Церковь как институт еще не нашла своей формы, но усилия Августина и его стремление навести в ней порядок немало этому способствовали. История этой деятельности столь необъятна, что нам трудно увидеть в ней его личный вклад. Весьма парадоксально, что именно те исследователи, которые приветствуют введенные при Августине новшества, заинтересованы в том, чтобы не выделять его личного вклада, дабы структура и рутина Церкви выглядели как можно старше и почтеннее. Но, как бы то ни было, всюду, где действовал Августин, он прокладывал новые пути. А потому изучение его жизни и творчества должно быть изучением решающих факторов в истории становления Церкви. Многие несомненные истины средневековья появились впервые в виде вызванных обстоятельствами ответов именно на письменном столе Августина.
Друзья Августина по монастырю хранили во многих отношениях традиционный образ мудреца, который хотел стать богоподобным и святым: theios апег. Шаблон святого мог заимствовать некоторые черты из дохристианских образов. Победа над хаотическими желаниями плоти была образцом еще для юного Августина, когда он в Карфагене присоединился к манихеям. Но такие жизненные планы мало подходили ему. Во–первых, следовать этому образцу было трудно. Во–вторых, едва ли такая попытка стоила усилий. Позже Августин защищал свободную волю от детерминизма манихеев так убедительно, что Пелагий впоследствии воспользовался его аргументами. Однако аскетизм научил Августина, что одной доброй воли еще недостаточно.

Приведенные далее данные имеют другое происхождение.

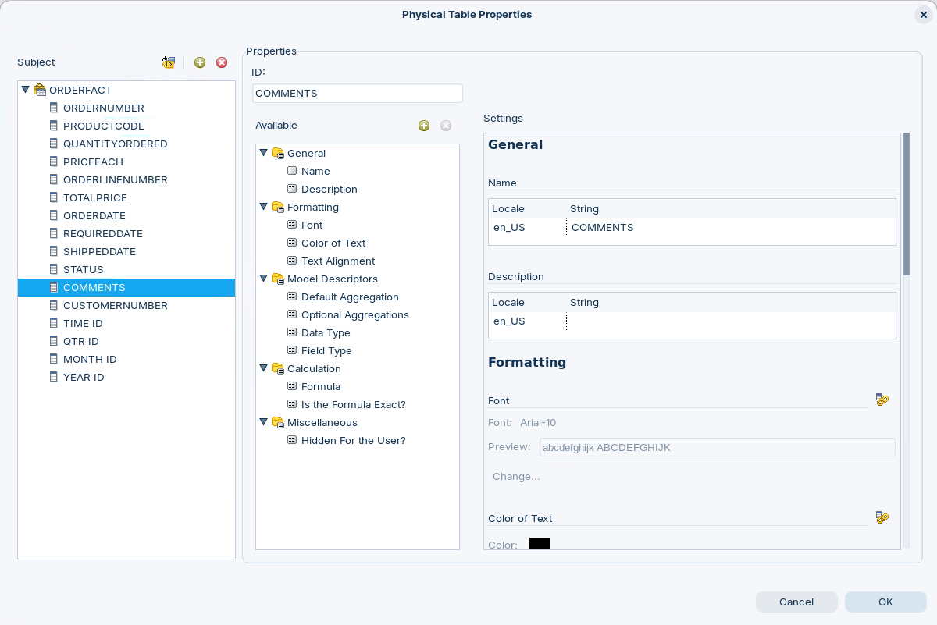This screenshot has height=625, width=937.
Task: Collapse the Model Descriptors category
Action: [264, 279]
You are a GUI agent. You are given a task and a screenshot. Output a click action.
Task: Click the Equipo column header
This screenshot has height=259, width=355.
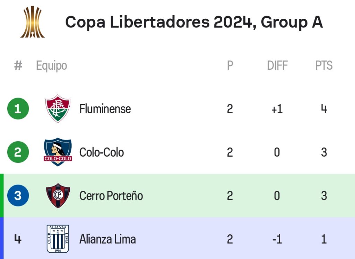coord(52,66)
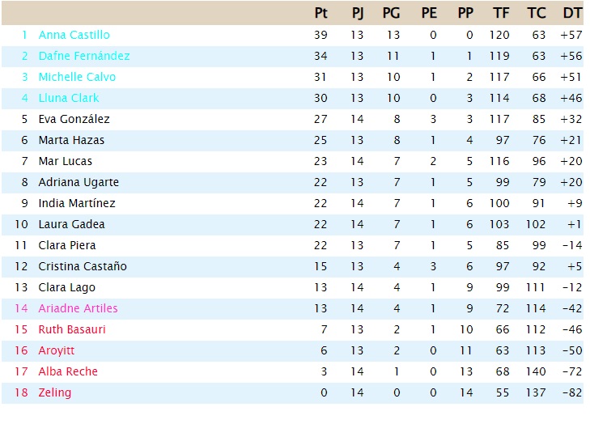Image resolution: width=590 pixels, height=441 pixels.
Task: Select the TF column header
Action: 501,13
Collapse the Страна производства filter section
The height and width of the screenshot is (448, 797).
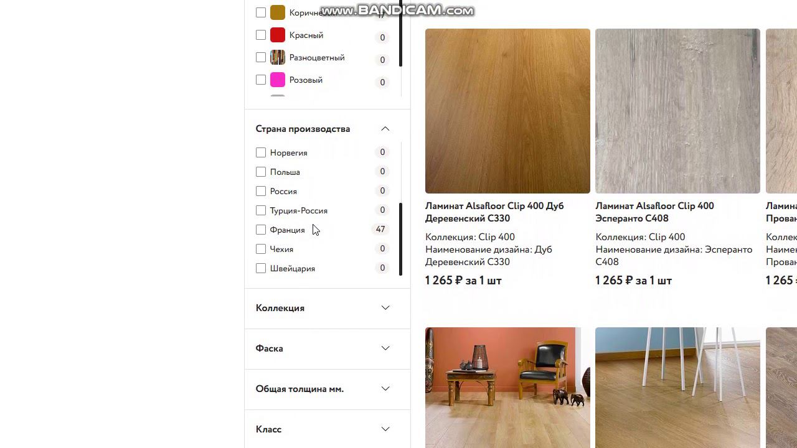tap(385, 129)
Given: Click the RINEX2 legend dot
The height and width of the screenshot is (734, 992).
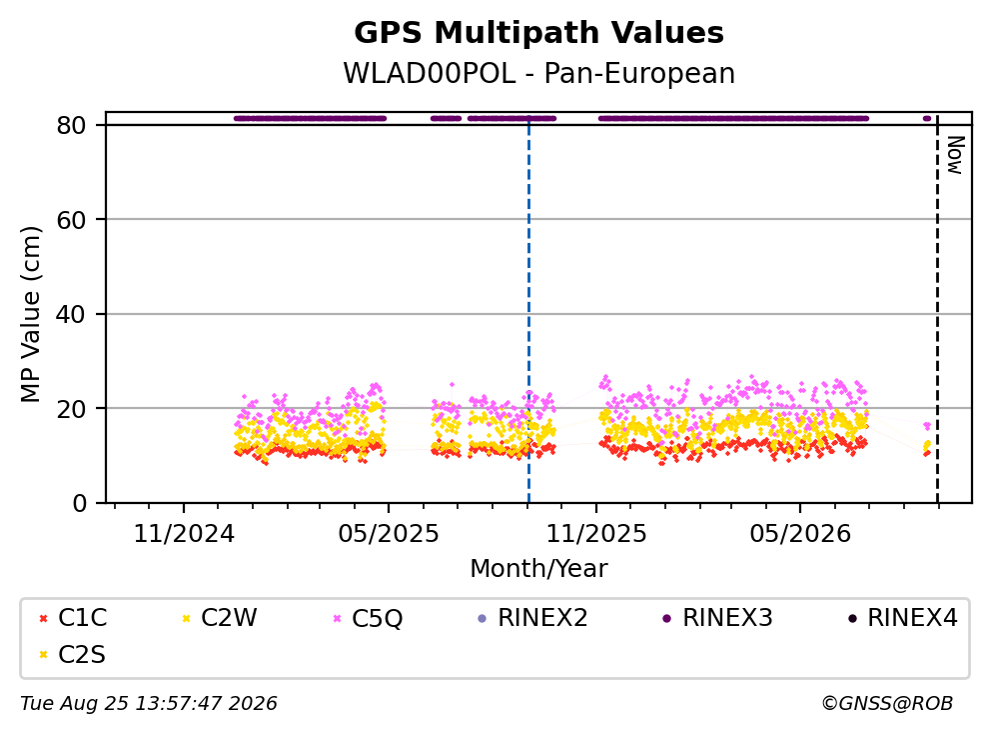Looking at the screenshot, I should (483, 618).
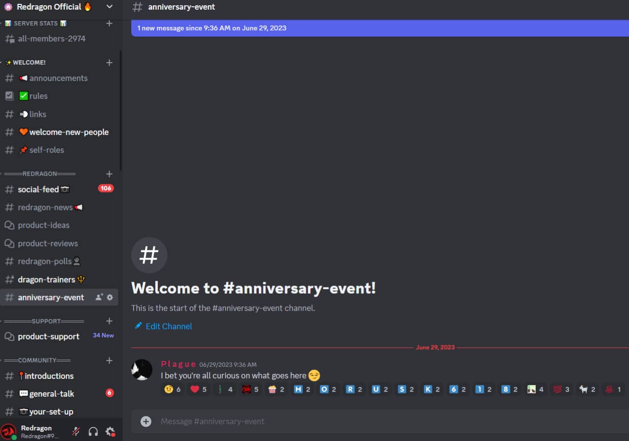Toggle deafen with headphones icon
Screen dimensions: 629x441
tap(93, 431)
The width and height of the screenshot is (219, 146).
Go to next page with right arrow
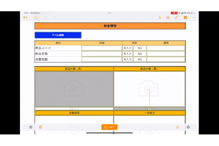pos(188,127)
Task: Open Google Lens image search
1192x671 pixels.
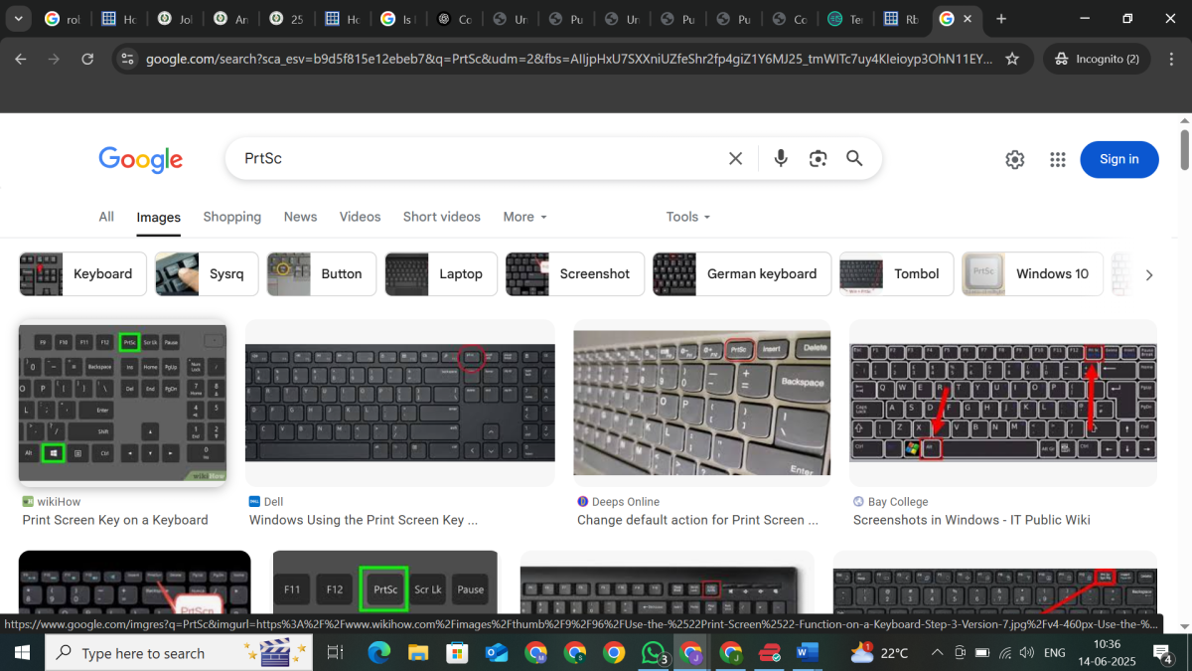Action: click(818, 159)

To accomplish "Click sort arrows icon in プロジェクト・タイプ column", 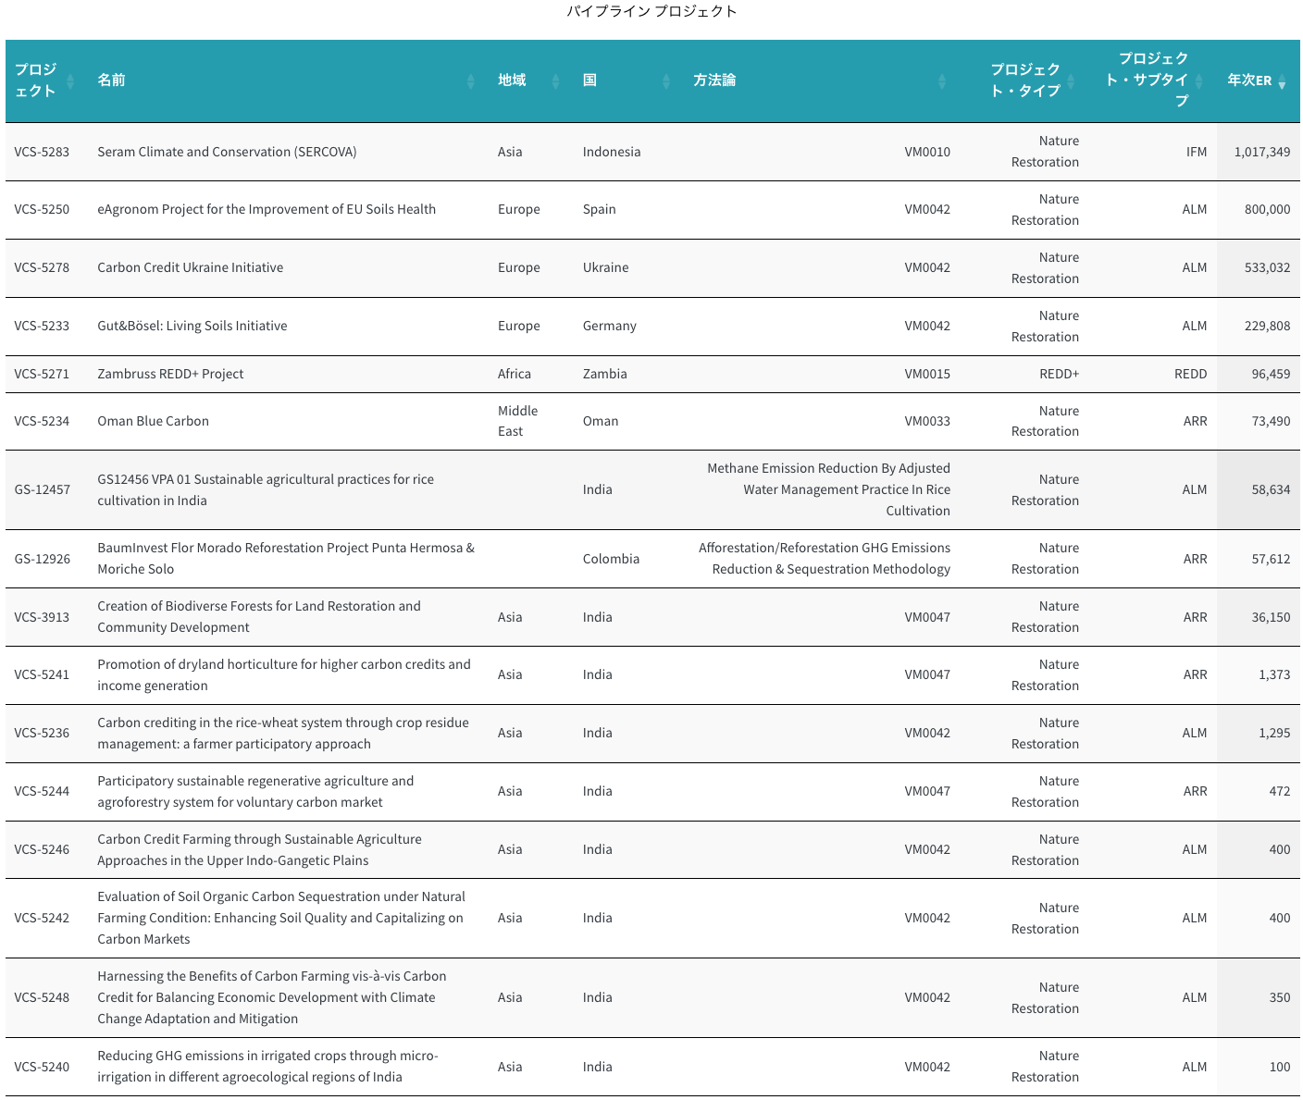I will click(1071, 81).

Нам всем, не только грешникам, присущ некий таинственный изъян, заставляющий нас повторять и помнить свои слабости, считает епископ. Эта привычка ограничивает настоящую свободу воли (Исп. Ill, 7). Истина поднимает, привычка отягощает (Исп. VIII, 9). Consuetudo саrnalis — «привычка тела» — играет, по мнению Августина, ту же деструктивную роль, что «распущенность» (akrasia) у Аристотеля. В «Исповеди» Августин рассказывает, как он был вынужден постепенно расстаться с мечтой о святости и совершенстве. Он говорит о тяжести привычки и о том, как похоть укрепляется благодаря повторению (Исп. VIII, 5).